◆ What this task involves
Write out exactly, excluding pictures, the lines from the one containing "Open the AH-64.glb helicopter thumbnail" through the end of the data, both included.

◆ Dataset content
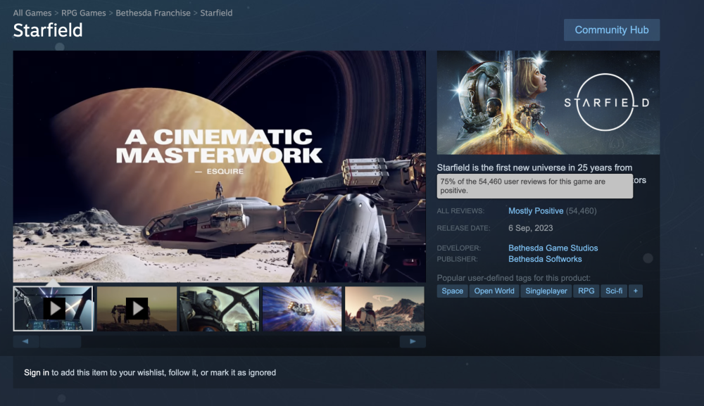Select the Open World tag
The image size is (704, 406).
pyautogui.click(x=494, y=291)
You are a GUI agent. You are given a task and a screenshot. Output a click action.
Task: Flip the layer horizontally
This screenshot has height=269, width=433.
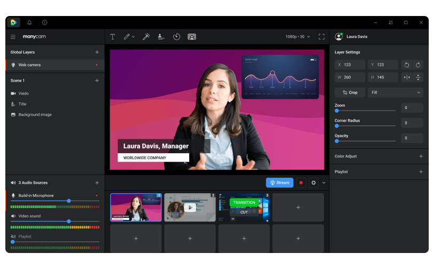click(x=407, y=77)
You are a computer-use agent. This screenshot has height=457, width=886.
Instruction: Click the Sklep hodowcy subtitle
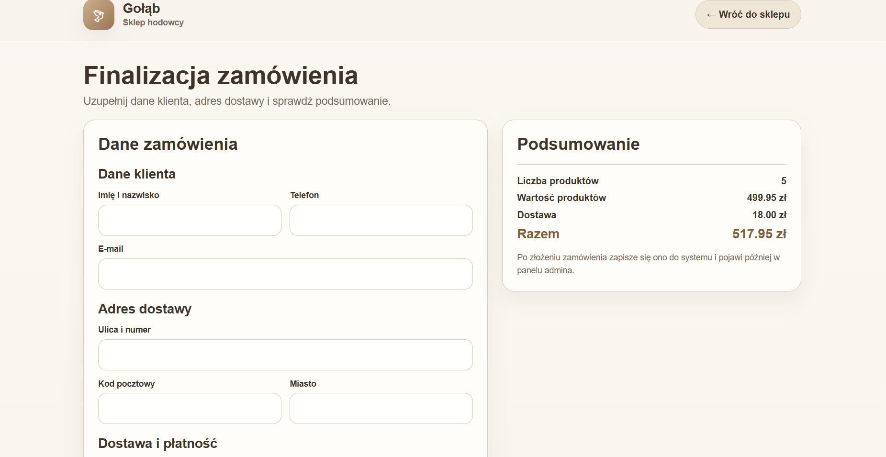point(153,22)
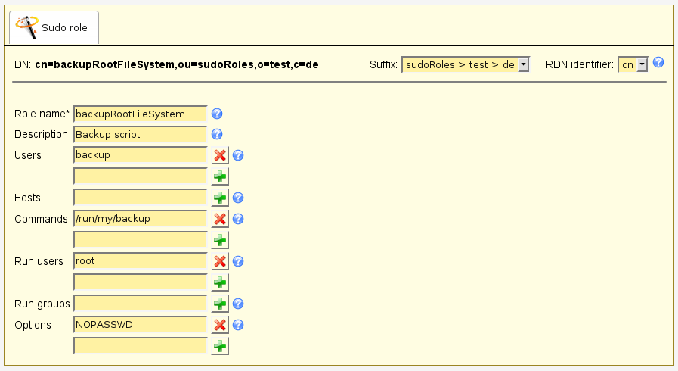The height and width of the screenshot is (371, 678).
Task: Open help for Role name field
Action: tap(217, 114)
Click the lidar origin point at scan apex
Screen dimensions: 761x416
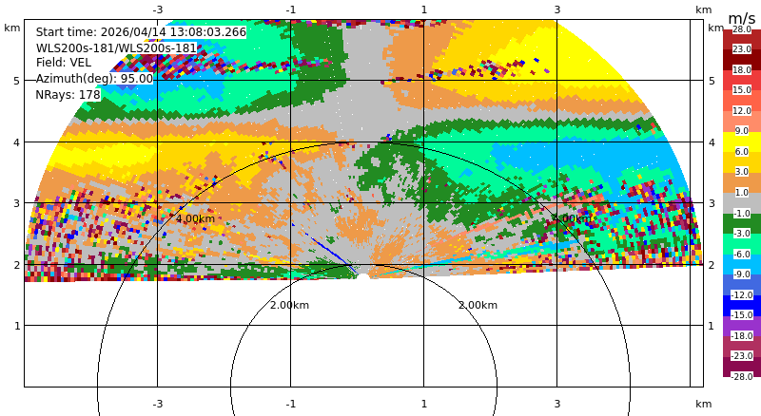[364, 275]
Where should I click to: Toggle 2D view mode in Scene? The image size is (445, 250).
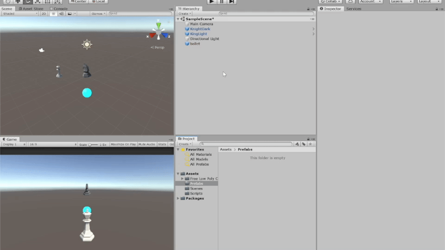[x=44, y=14]
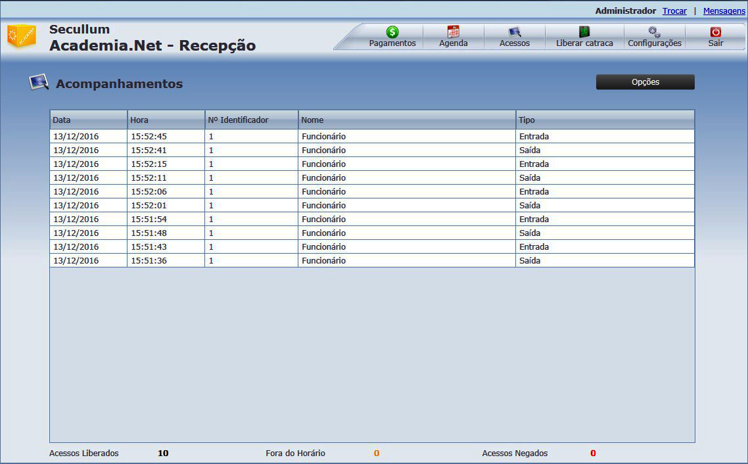Select the row with time 15:52:06
The width and height of the screenshot is (748, 464).
(371, 192)
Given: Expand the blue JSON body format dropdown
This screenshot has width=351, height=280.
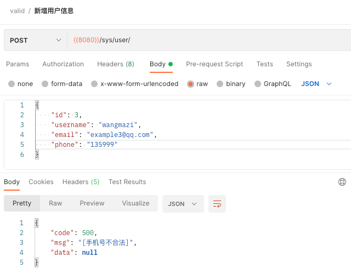Looking at the screenshot, I should click(316, 84).
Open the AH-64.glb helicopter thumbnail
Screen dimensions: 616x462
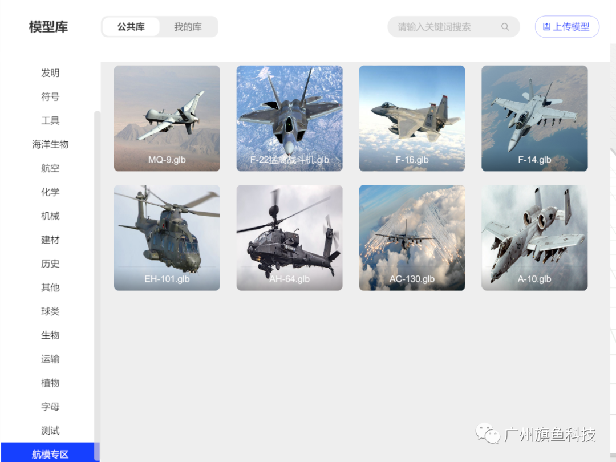[x=289, y=237]
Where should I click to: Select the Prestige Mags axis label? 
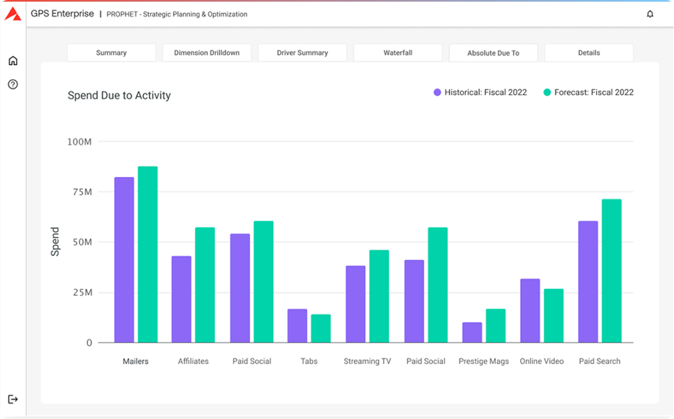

◆ Solution to this task
Open the AH-64.glb helicopter thumbnail
Screen dimensions: 616x462
[x=289, y=237]
Where should I click to: Select the Prestige Mags axis label? 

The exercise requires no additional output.